Je le sais et l'avoue sans honte. J'adore fouiner, mettre mon nez un peu partout dans le Septième Art et choper des pellicules totalement underground. De temps en temps, il me prend ce genre de petit délire. Hier soir, ce fut plutôt deux délires en un. Le premier est d'approcher encore Lav Diaz qui n'est pas le réalisateur le plus accessible au monde et qui, après un démarrage quelque peu calamiteux, m'a charmé avec ses From What Is Before et Death in the land of Encantos. Enfin, le deuxième est d'oser m'aventurer dans les sombres strates de sa filmographie qui ne furent vues que par peu de gens hors Philippines. Lorsque mon regard croisa Batang West Side, la classique lumière qui vous dit "Regarde le !" fut présente et comme je suis dans le mood des films très longs à évacuer avant de rentrer sur le marché du travail (oui car je déteste regarder des films en plusieurs fois sauf cas vraiment extrêmes en durée), il en était prioritaire.

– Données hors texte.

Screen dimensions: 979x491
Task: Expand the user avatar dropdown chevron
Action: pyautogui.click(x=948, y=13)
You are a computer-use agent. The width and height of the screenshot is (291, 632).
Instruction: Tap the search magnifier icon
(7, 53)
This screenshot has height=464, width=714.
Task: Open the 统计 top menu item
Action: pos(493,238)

Et à la lueur de ces événements, j'en suis vite venu à la conclusion que ma lumière s'était ouvertement foutue de ma gueule. Ma sacro-sainte règle est de regarder chaque film jusqu'au bout, même quand celui-ci est d'une transcendantale nullité. Mais je dois bien reconnaître avoir eu énormément de mal à tenir le coup face à ces 5h15. Point positif, le film obtenu en téléchargement (car le format physique, vous pourrez aller vous faire voir chez les grecs pour y avoir accès) était décomposé en 3 parties, elles-mêmes scindées en deux. Par ce judicieux procédé, le visionnage qui était une épreuve tortueuse n'en arrivait pas à virer au supplice. Une petite pause entre chaque pour un grand bol d'air frais à compter les minutes restantes.

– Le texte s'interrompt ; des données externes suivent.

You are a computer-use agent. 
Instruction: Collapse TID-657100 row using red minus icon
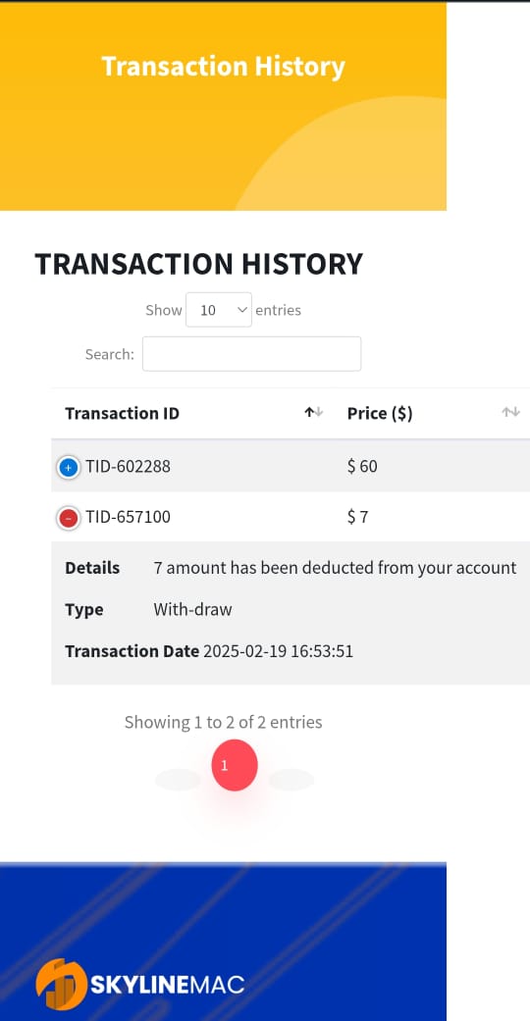(x=69, y=518)
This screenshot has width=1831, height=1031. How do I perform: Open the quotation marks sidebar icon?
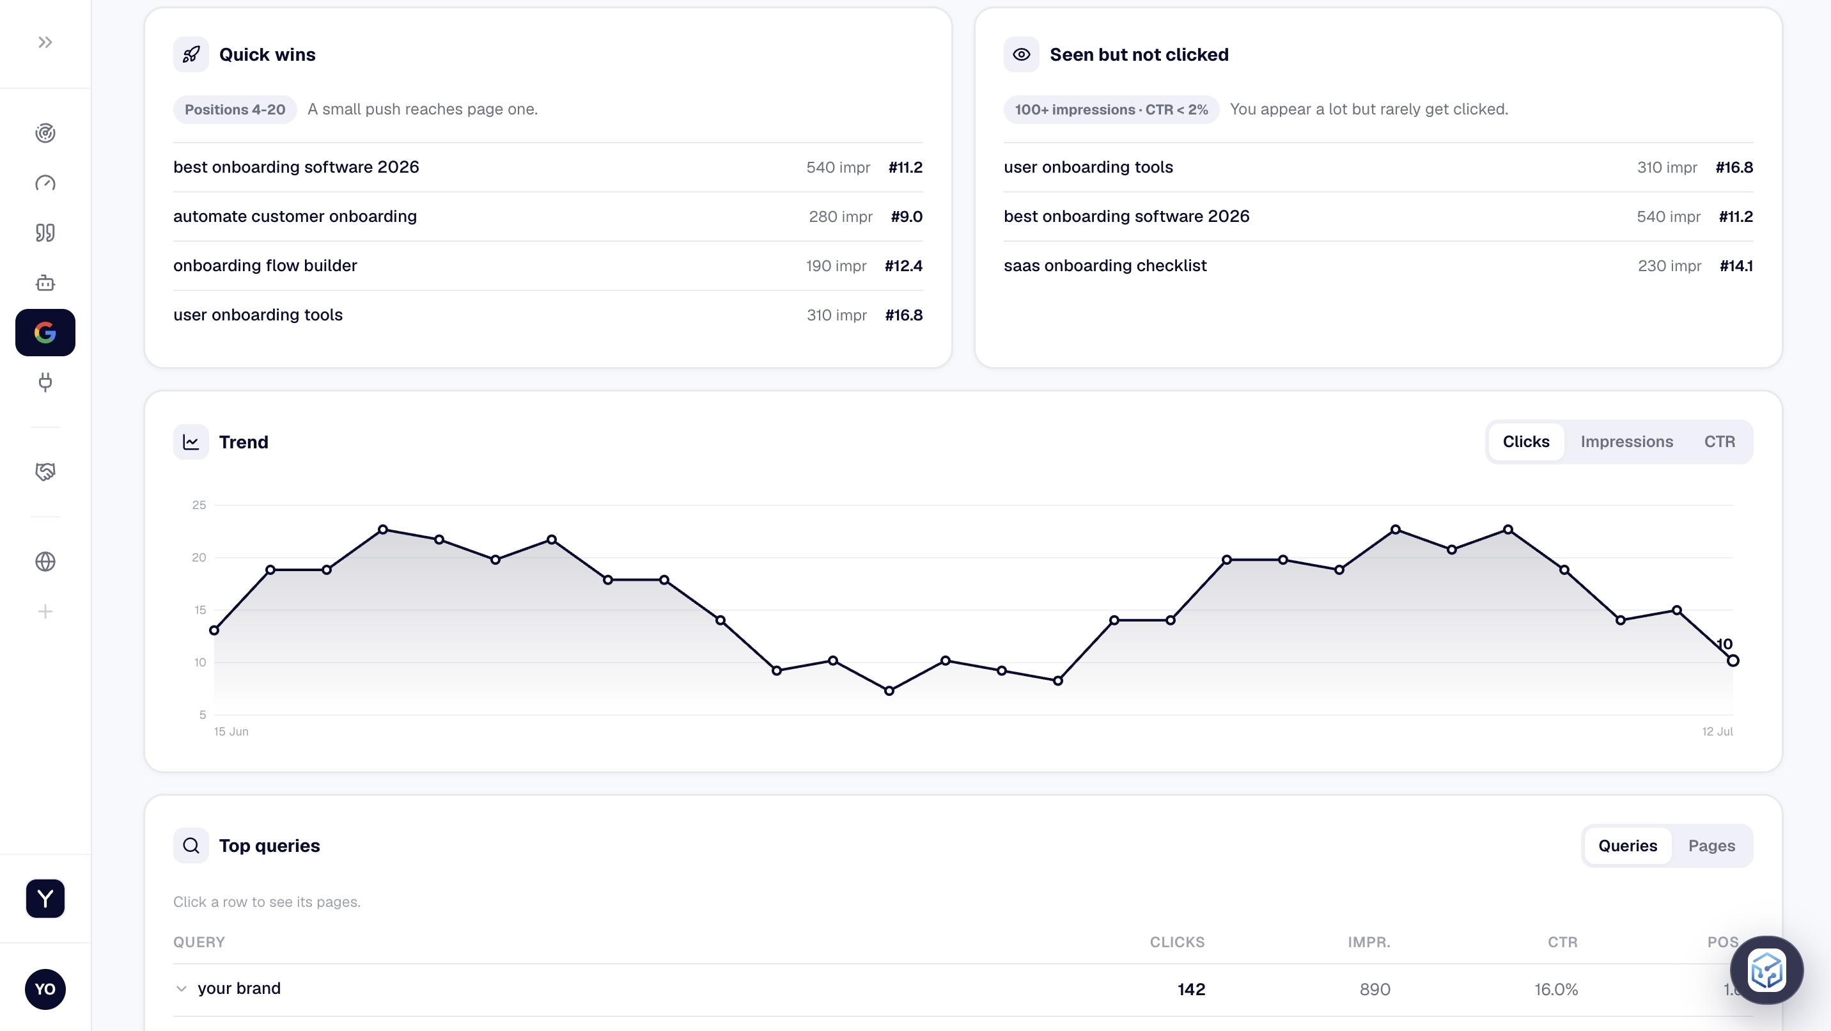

Je suis vache me direz vous mais pour être honnête, je ne me souviens pas avoir été face à une séance aussi calamiteuse pas seulement dans l'oeuvre elle-même mais dans sa qualité physique. Image dégradée au possible rappelant les conditions de conservation précaires du cinéma d'exploitation hong-kongais, une bande son infâme que même les vieux avi. de 350 Mb n'osaient pas faire, des indicateurs de durée et autres successions de nombreux chiffres dans le bas de l'image et finalement un titre en gros caractère sur le haut de l'image "Festival film commitee viewing only" (si mes souvenirs sont bons). D'accord, ce n'est pas de la faute de Lav Diaz ce suicide rétinien mais avouez qu'il y a de quoi pleurer sur le peu de considération du matériau cinématographique.
Toutefois, à ceux qui le louangent, sachez que le Lav Diaz d'avant n'a rien à voir avec celui d'aujourd'hui. Exit les plans à tomber par terre, exit le contemplatif, exit la sérénité à double-tranchant. Ici, c'est de l'amateurisme, le vrai de vrai mais pas le bon. Non, non c'est le mauvais ! Celui qu'on prie pour ne jamais tomber dessus. En ce qui me concerne, je fais partie de ces gens qui trouvent que l'on peut styliser des ordures ou une fosse septique avec un travail sur les couleurs (je vous prierai de vous abstenir de tout second degré scabreux), les contrastes et les mouvements de caméra. Hors ici, c'est tout le contraire. Lav Diaz filme les rues grises et ternes du New Jersey, les intérieurs décrépis avec une caméra bas de gamme. Ce n'est même pas poisseux mais hideux. Il n'y a pas le moindre bel instant esthétique rencontré. En un sens, on est presque sur du Wang Bing sauf que lui fait du documentaire et pas Diaz qui nous conte une histoire d'une triste médiocrité.
J'avais déjà fait ce reproche à Norte qui n'avait pas une trame justifiant une aussi longue durée mais au moins il savait se rattraper par un minimum de professionnalisme et d'instants intéressants. Ici il n'y a rien. C'est fade, c'est nonchalant. Il y a, à la grosse louche, plus de 80% de passages qui ne racontent rien, se focalisant sur la vie de personnes interrogées dont l'on se fout complètement puisqu'il n'y a aucun travail de personnalité sur ces quidams qui ne les fait exister devant la caméra. Il n'y a ni suspense, ni l'atmosphère morbide de l'affaire policière. Batang West Side est un espèce de gigantesque reality-show sans quelconque conviction.
Je ne suis pas un spectateur vachard qui déverse sa bile en attribuant des notes négatives avec une gratuité malsaine mais ici je ne peux pas offrir plus d'une étoile à cette escroquerie qu'est Batang West Side. Cela aura eu pour effet de mettre mon tempérament de fouine en grève pour un petit moment.